Kolejny atak zimy w USA

2013-03-07 3:00

Choć najsłynniejszy świstak na świecie Phil z Punxsutawney już kilka tygodni temu zapowiadał rychłe nadejście wiosny, zima nie daje za wygraną. Od początku tygodnia śnieżyce paraliżują Stany.

Gwałtowne opady śniegu spowodowały we wtorek liczne wypadki drogowe i zmusiły lotniska do odwołania ponad tysiąca połączeń. Tylko na lotniskach O'Hare i Midway w Chicago odwołano około tysiąca lotów, dalszych 107 nie doszło do skutku na lotnisku Minneapolis.

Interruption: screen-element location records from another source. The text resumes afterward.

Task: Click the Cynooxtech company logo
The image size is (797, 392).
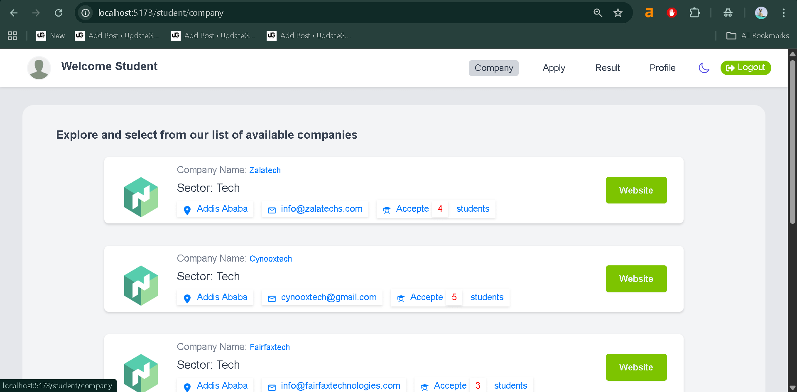Action: point(140,285)
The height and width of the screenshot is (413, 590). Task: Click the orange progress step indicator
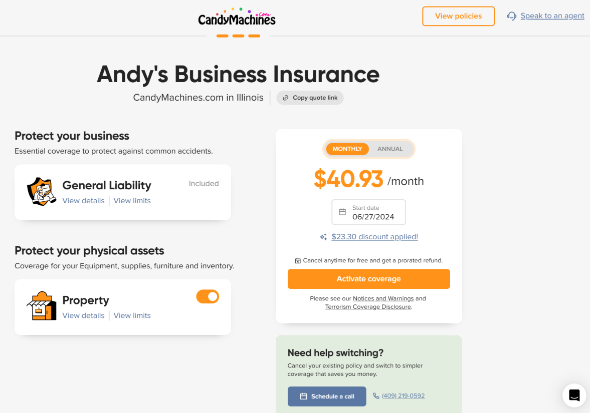click(238, 36)
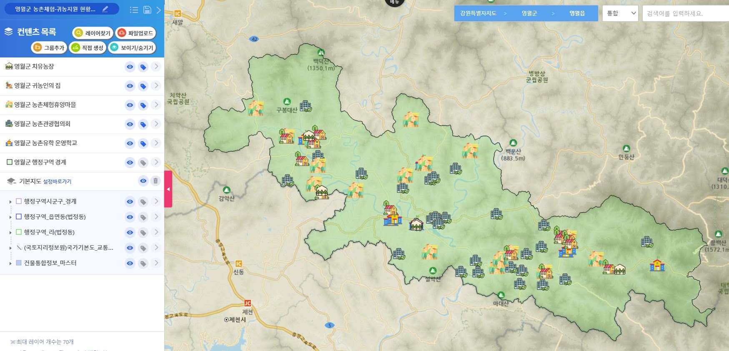The height and width of the screenshot is (351, 729).
Task: Click tag icon for 영월군 농촌관광협의회 layer
Action: tap(143, 124)
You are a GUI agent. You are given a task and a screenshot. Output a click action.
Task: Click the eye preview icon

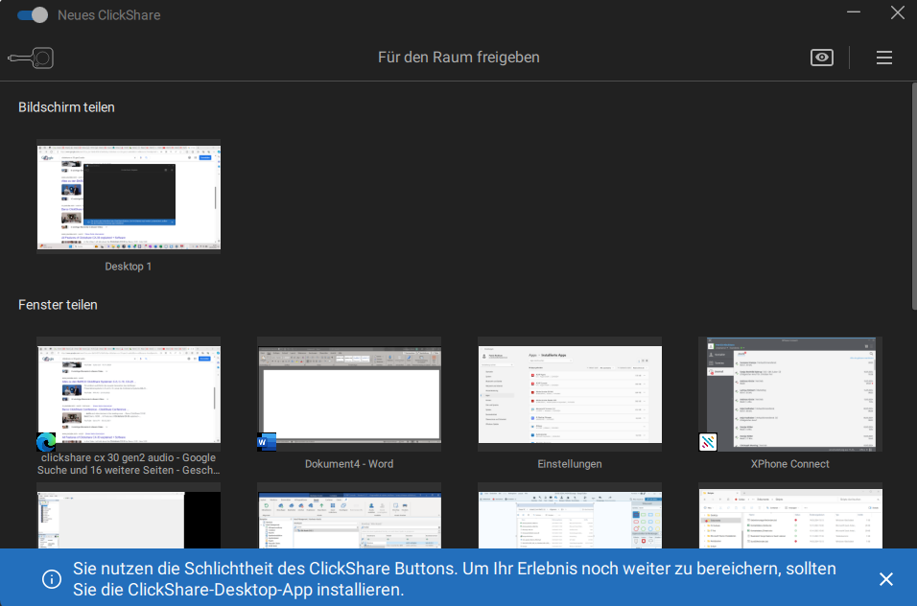click(821, 58)
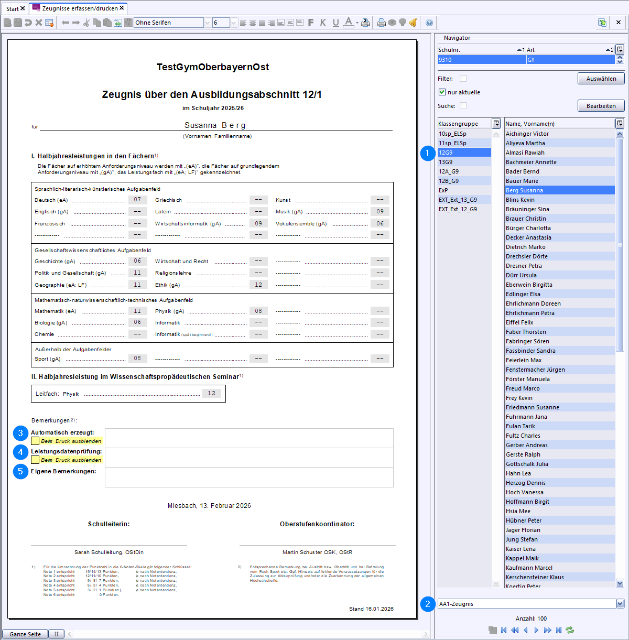
Task: Toggle underline formatting (U)
Action: (335, 23)
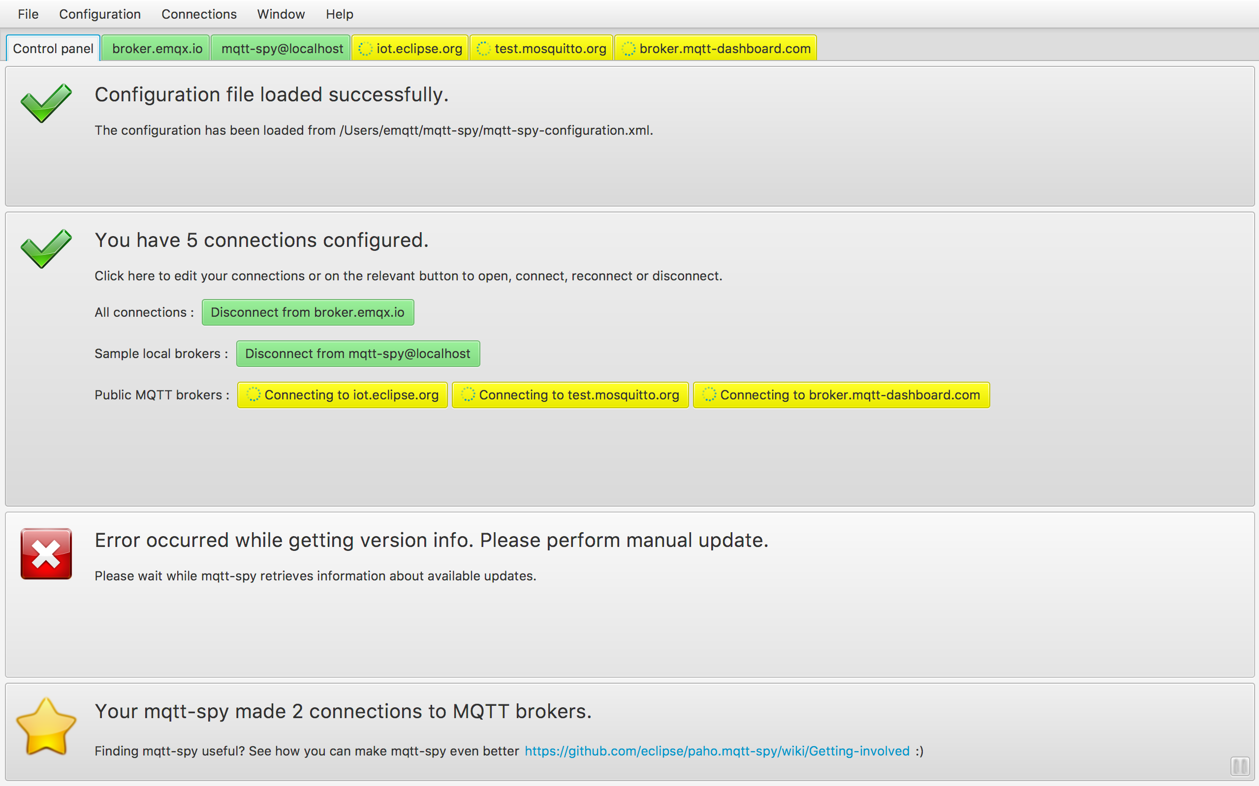
Task: Select the mqtt-spy@localhost tab
Action: point(281,48)
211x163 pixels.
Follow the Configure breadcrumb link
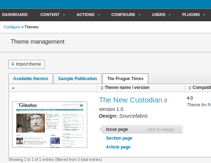point(12,27)
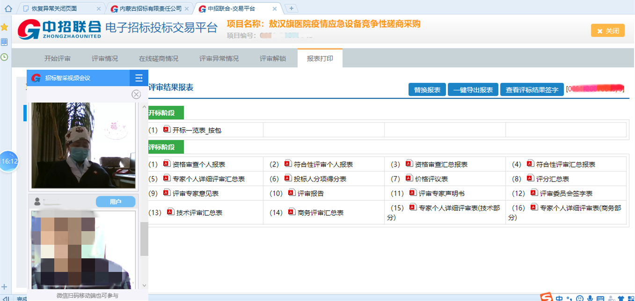The image size is (635, 301).
Task: Open new browser tab with plus button
Action: pyautogui.click(x=291, y=8)
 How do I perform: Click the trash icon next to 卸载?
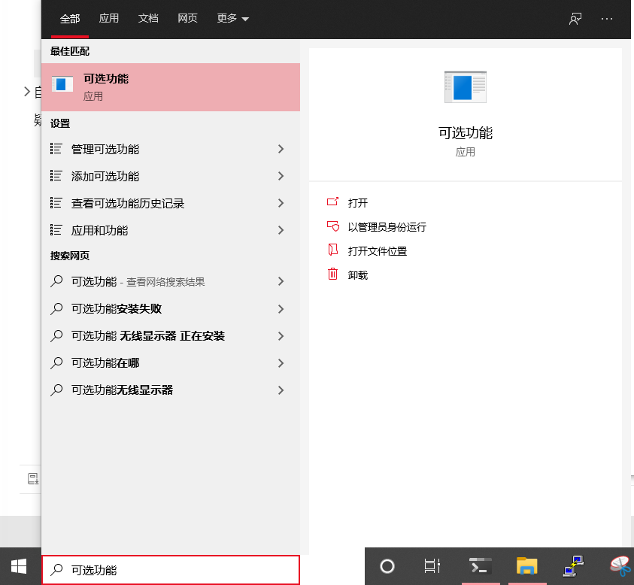[332, 274]
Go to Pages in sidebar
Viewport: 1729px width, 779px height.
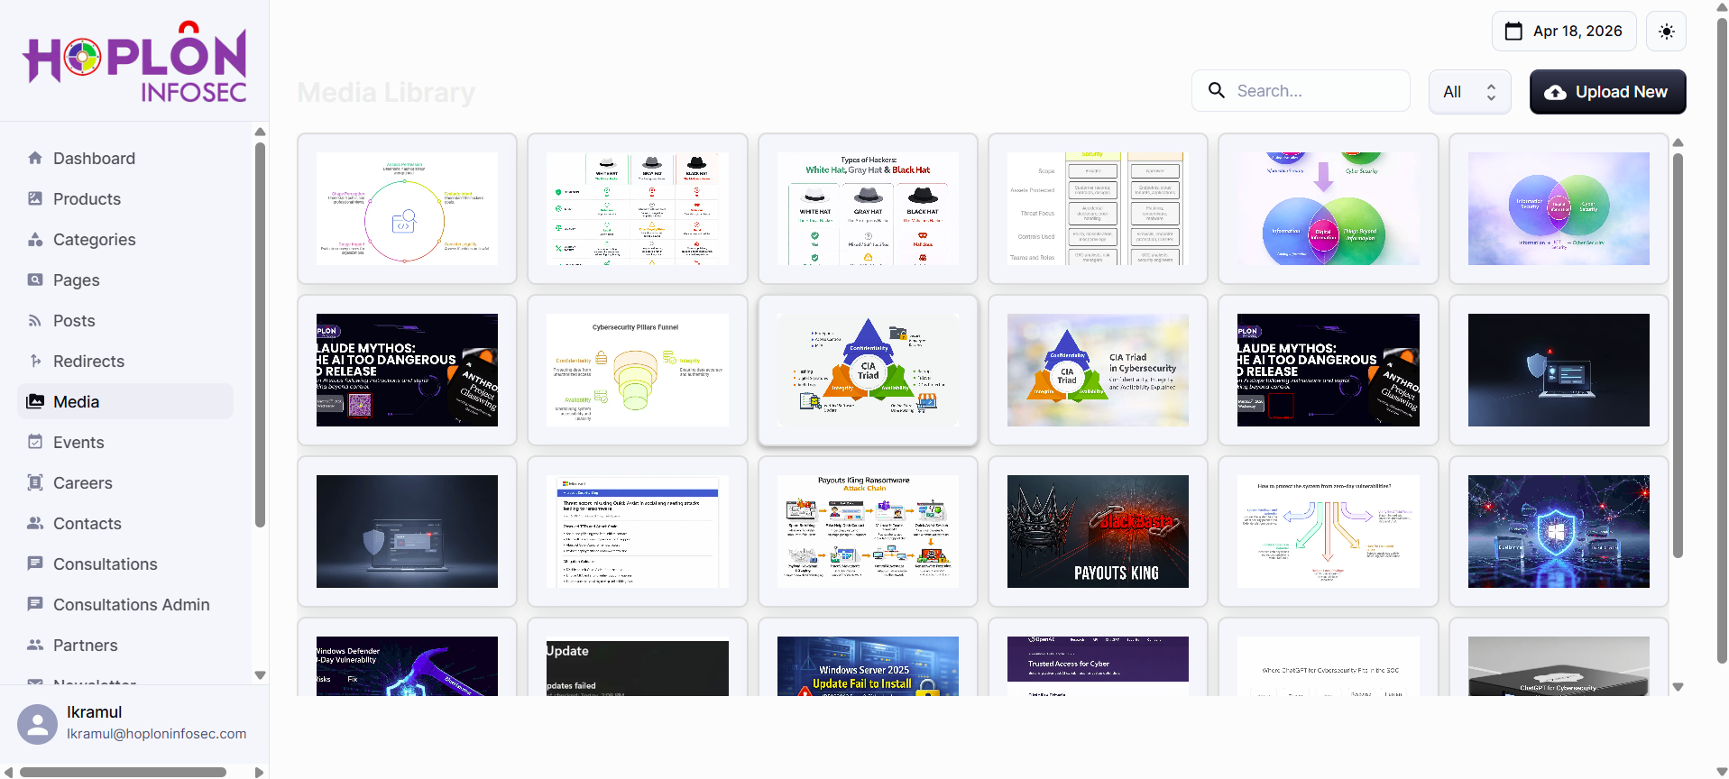77,280
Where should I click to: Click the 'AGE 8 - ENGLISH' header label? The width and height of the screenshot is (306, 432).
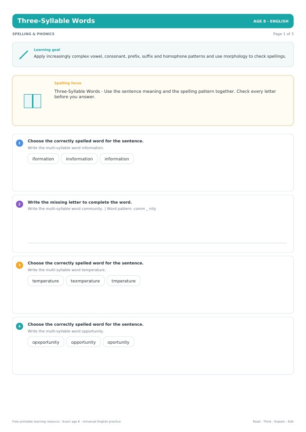click(271, 21)
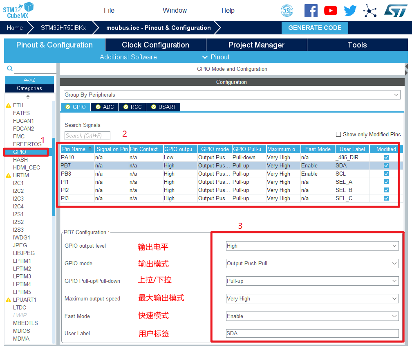Sort categories with the A->Z button

29,80
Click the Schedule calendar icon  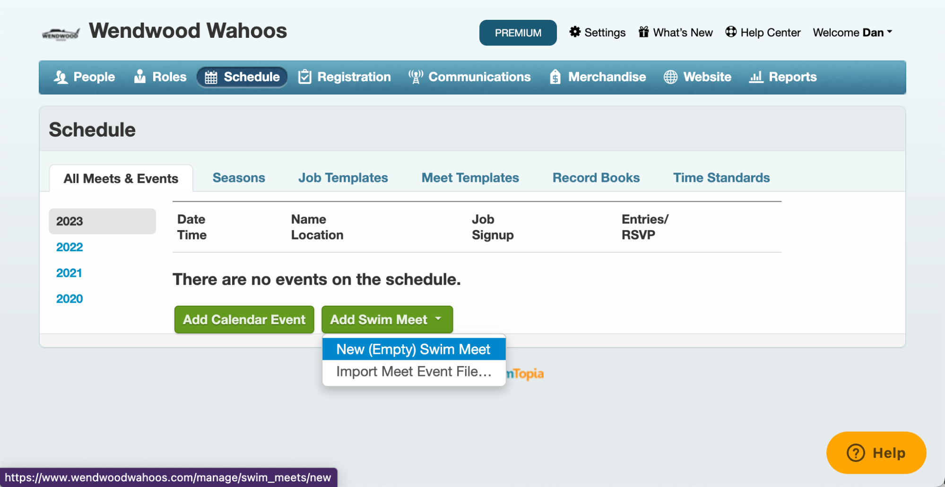click(x=211, y=77)
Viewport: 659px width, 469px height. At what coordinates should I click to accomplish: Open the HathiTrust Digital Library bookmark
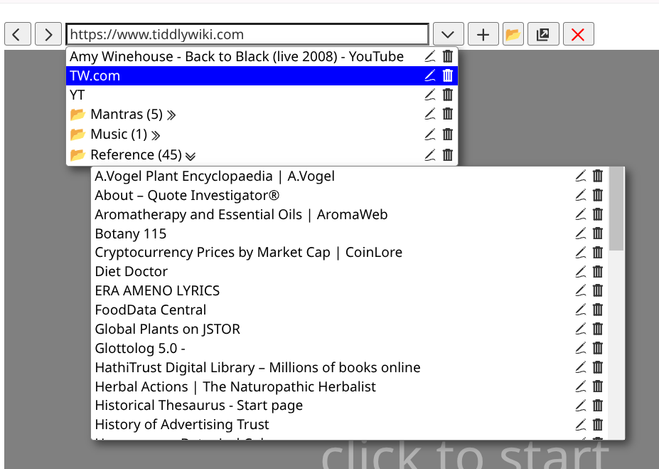pos(257,367)
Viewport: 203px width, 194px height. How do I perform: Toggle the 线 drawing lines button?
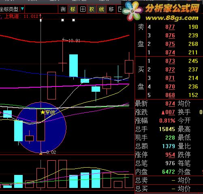[101, 9]
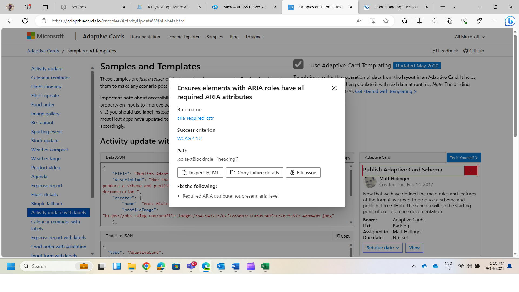Image resolution: width=519 pixels, height=292 pixels.
Task: Click the Inspect HTML button
Action: [200, 173]
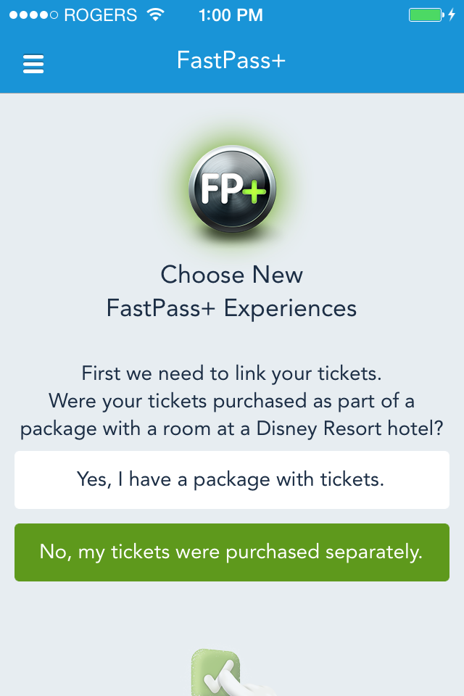Tap 'First we need to link your tickets.'
Screen dimensions: 464x696
click(232, 374)
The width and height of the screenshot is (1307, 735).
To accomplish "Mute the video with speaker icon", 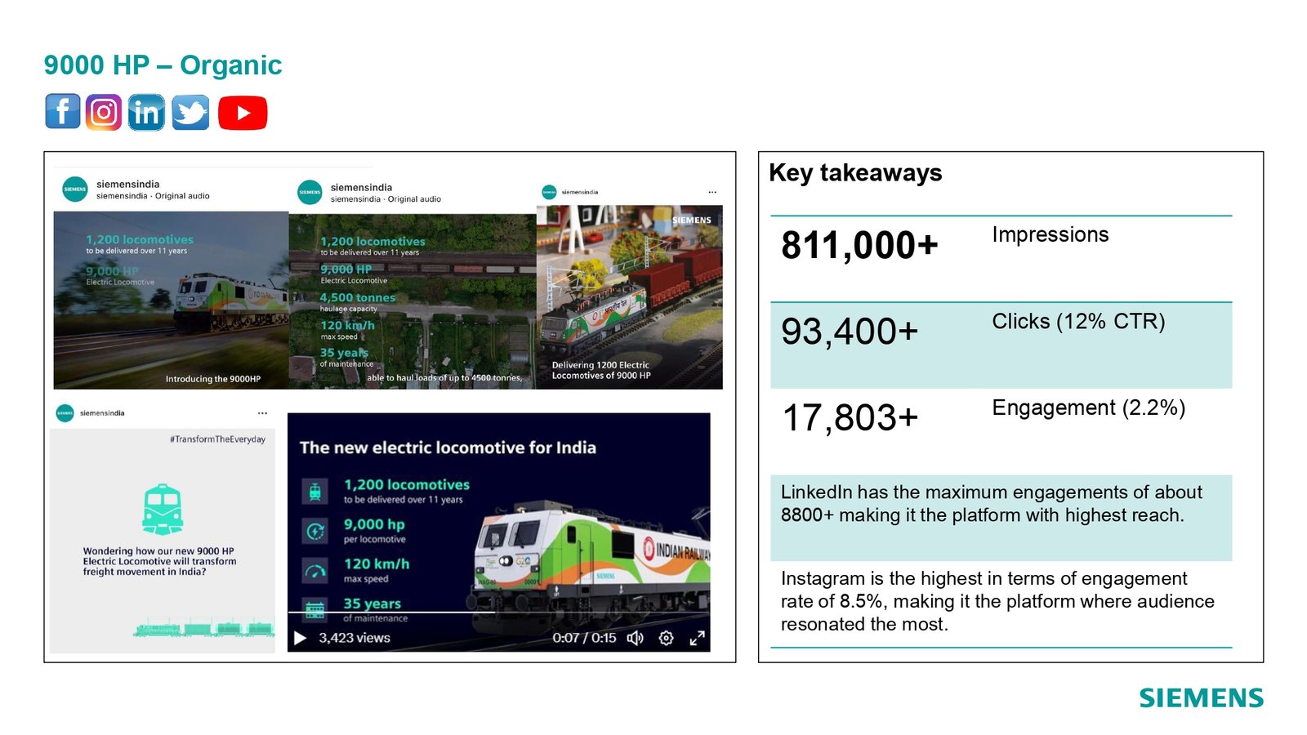I will point(635,638).
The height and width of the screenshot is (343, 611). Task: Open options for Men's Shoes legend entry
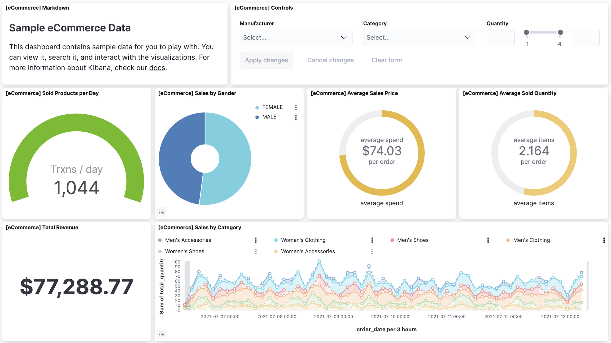(x=488, y=240)
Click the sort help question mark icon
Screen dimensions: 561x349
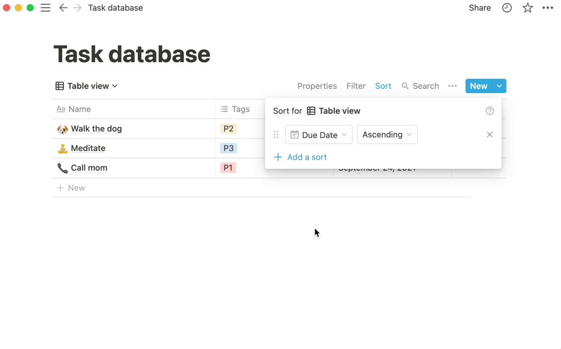click(489, 111)
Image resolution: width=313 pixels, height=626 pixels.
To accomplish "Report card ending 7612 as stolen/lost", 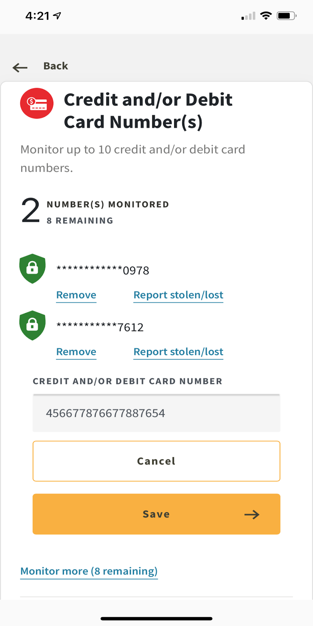I will (x=178, y=352).
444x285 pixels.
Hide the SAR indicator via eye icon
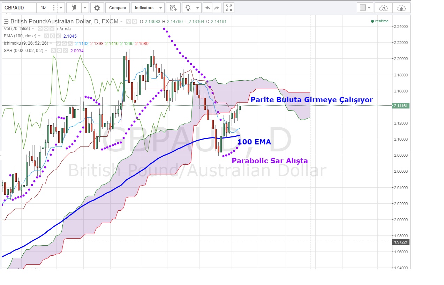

Department of Transportation w Illinois podaje, że 360 pługów odśnieża autostrady w obrębie samego miasta Chicago. Doszło do wielu wypadków. Na zachodzie stanu Wisconsin ciągnik siodłowy zjechał z mostu i wpadł do rzeki - do tej pory nie odnaleziono ani kierowcy, ani pasażera. Według meteorologów obecnie nad metropolię nadciąga system sztormowo-burzowy (tzw. Nor'easter). To oznacza, że w środę wieczorem albo w czwartek nad ranem może padać śnieg i będzie mocno wiało.